The toad was introduced to the cane fields of Queensland in the 1930s to control the cane beetle. A slow moving toad that is easy prey for other species yet with a deadly venom in its skin. It took roughly 70 years to work its way across the North Australian tropical savannah to the rangelands of Bonrook. The toad is still in situ, however some native species have learnt to adapt and not to eat it.
Frill Necked Lizard
The first of the two species that returned is the Frill Necked Lizard (Chlamydosaurus kingii) or simply known to North Australians as the “Frilly”. It grows to a length of 90 cm and can run very fast on its rear legs using its tail for balance. The frill is a large skin flap around its neck that it can flare out as a threat display. Its diet is mainly insects and it usually spends most of its life in trees. But at this time of year, during the wet season, it is often on or near the ground when feeding. During the cooler months of the dry season, it lives higher up in the canopy of the trees.
Since October last year, when the rains started, I have seen them in large numbers almost on a daily basis and those observed are mostly young and not fully grown. They are in the homestead garden, horse yards and at the main shed as well as out on the rangelands. If you approach one of these lizards, it will run as fast as it can to the nearest tree and go up to a height of about 1.5 to 2 m then stop and lie very still.
Northern Brown Snake
The second species of reptile that returned, though not quite as welcome as the first, is the Northern Brown Snake (Pseudonaja nuchalis). It is a relative of the King Brown and the Western Brown Snake and is one of the most venomous snakes on the planet. It grows to about 1.8 m in length and is very fast and aggressive when cornered or threatened. Being a ground dwelling snake, the Northern Brown Snake can have slightly different shades of brown scales and head markings depending on its habitat. The head can be partially black or have arrow shaped markings. Its diet is mainly small marsupials, and it is more active during the warmer months.
The Aboriginal name for the Northern Brown Snake is “Gwarder” which roughly translates as “Go the long way around”. For this is what you surely do when you see this snake – you go the long way around. I have seen approximately six of these snakes since last August on the rangelands of Bonrook as well as at the station shed and in the garden.

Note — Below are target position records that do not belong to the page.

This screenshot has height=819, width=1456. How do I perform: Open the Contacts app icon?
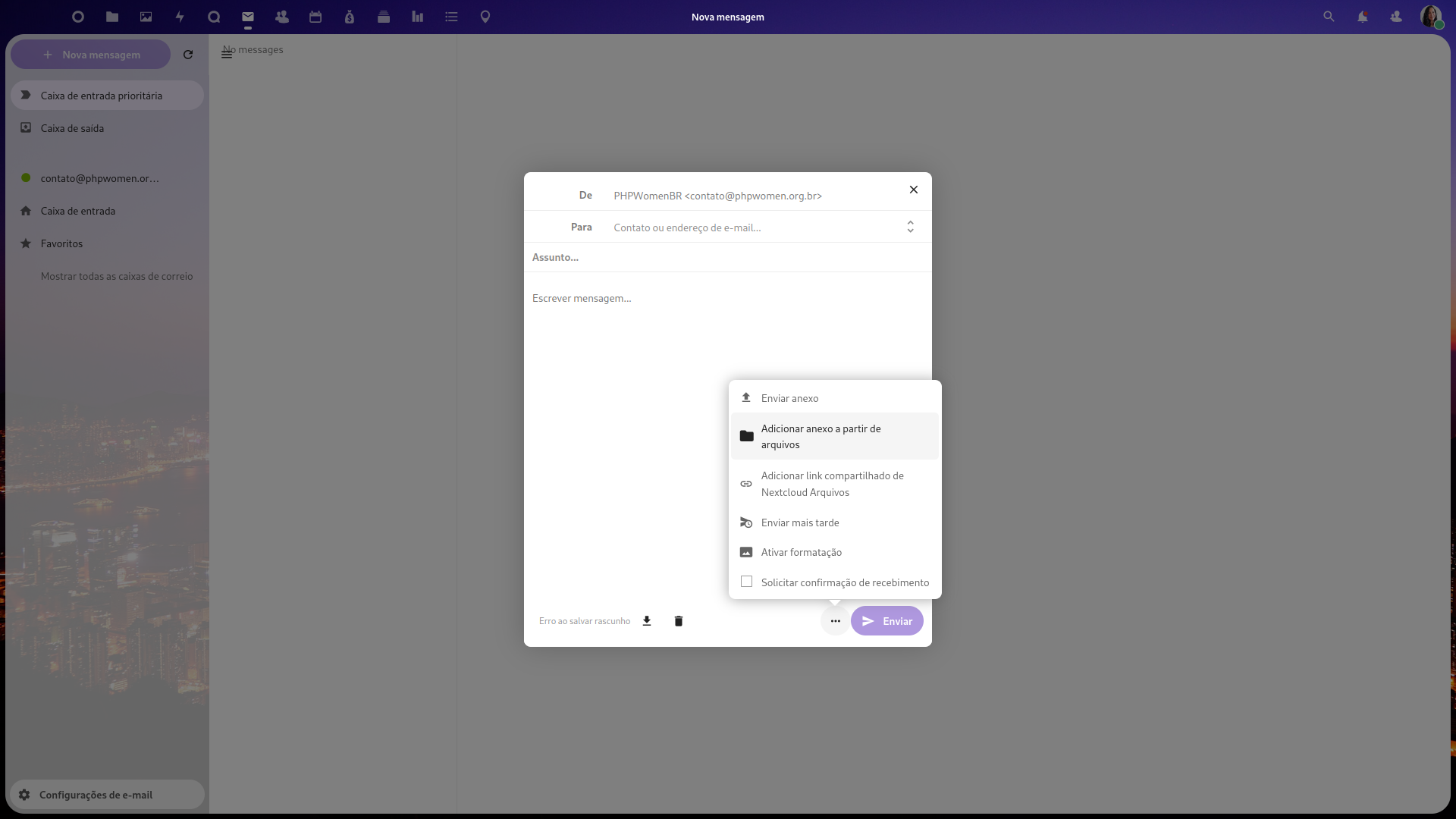(x=282, y=17)
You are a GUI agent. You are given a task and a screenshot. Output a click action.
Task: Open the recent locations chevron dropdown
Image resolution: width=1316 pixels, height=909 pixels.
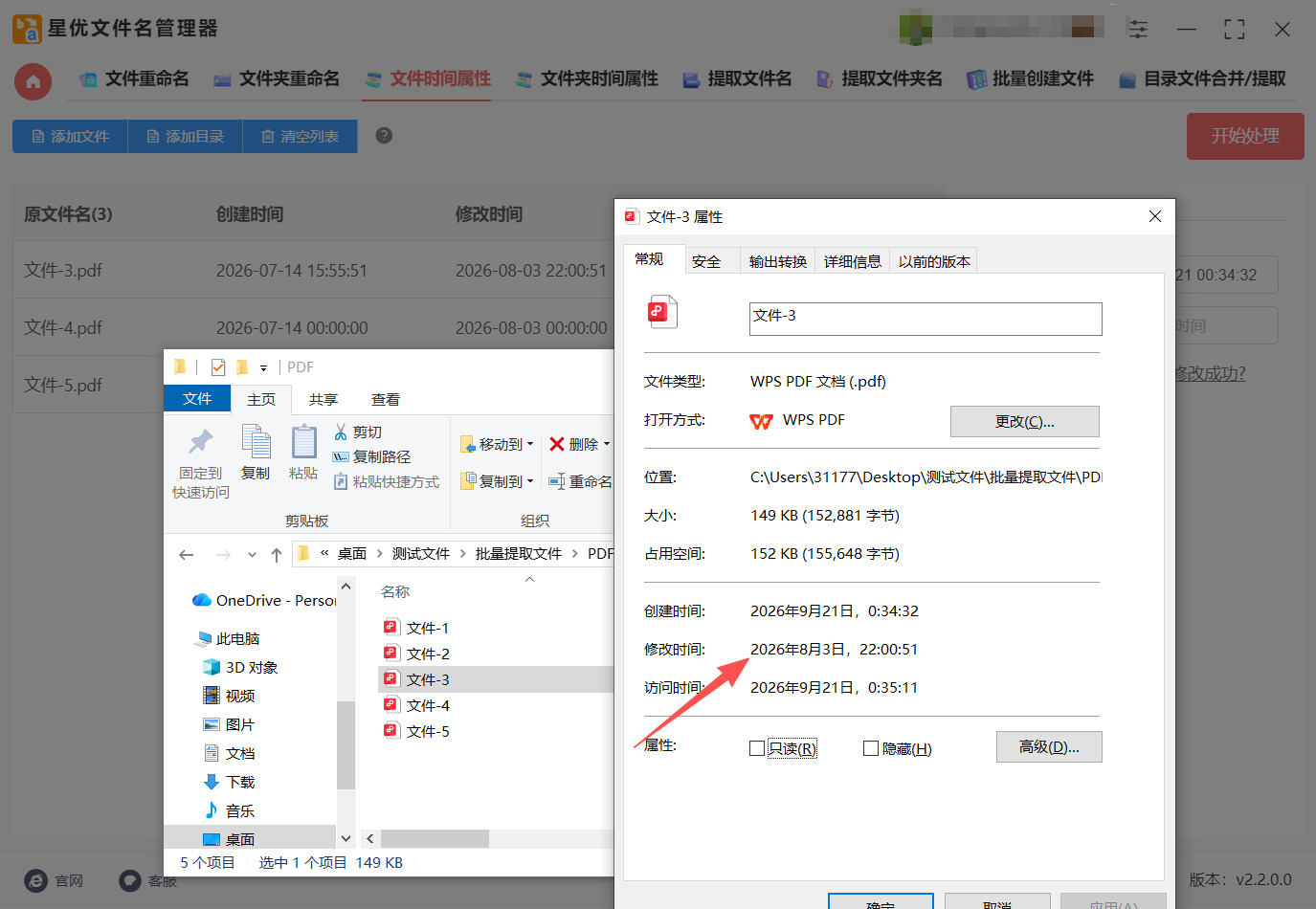click(252, 554)
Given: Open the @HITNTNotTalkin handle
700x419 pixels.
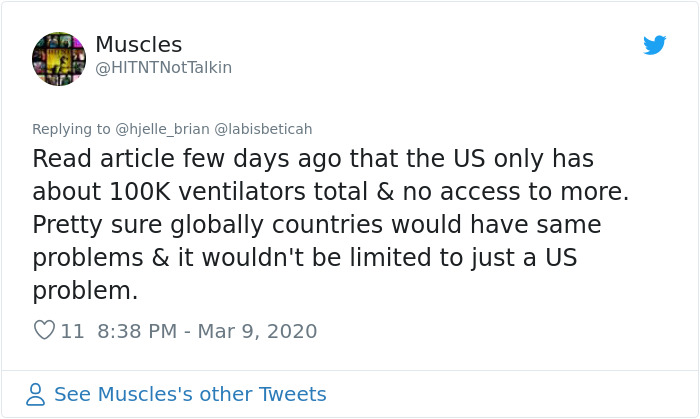Looking at the screenshot, I should point(163,67).
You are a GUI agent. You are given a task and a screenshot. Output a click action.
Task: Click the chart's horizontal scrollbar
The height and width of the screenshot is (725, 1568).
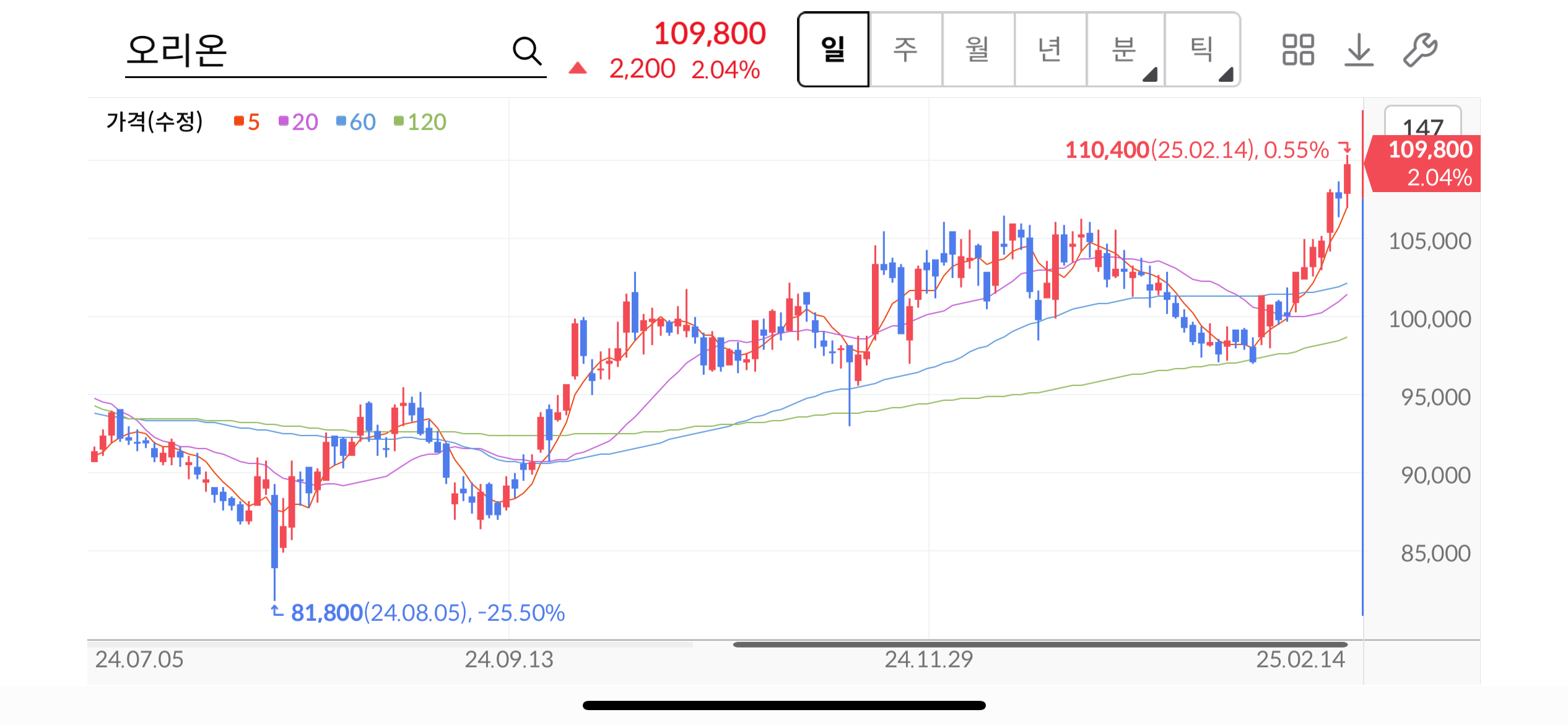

As I was fixing the northern boundary fence, I noticed the first snake slithering by me only about 5 m away. At first glance I thought I was looking at a young Black Headed Python, however after a good hard look, I realised I was in the company of a reptile that I had not laid eyes on in 20 years: the deadly Northern Brown Snake! All the ones I’ve seen so far have not been fully grown, all about 80 cm to 1 m in length.
Speaking late last year to some of the young Aboriginal rangers who manage their country to the East and South of Bonrook, they too had noticed an increase in Frill Necks and Northern Browns. They said that If I had already seen six of these snakes, there were no doubt many more in our area. And these people would surely know. As the older locals of the township of Pine Creek used to say many years ago: “Rarely will you meet someone who has been bitten twice by a Brown Snake. Why? Because the first bite is usually fatal.”
I am very pleased to see the Frill Neck Lizard and Northern Brown Snake back on Bonrook after an absence of two decades. This confirms the good ecological condition of our land and a balanced nature.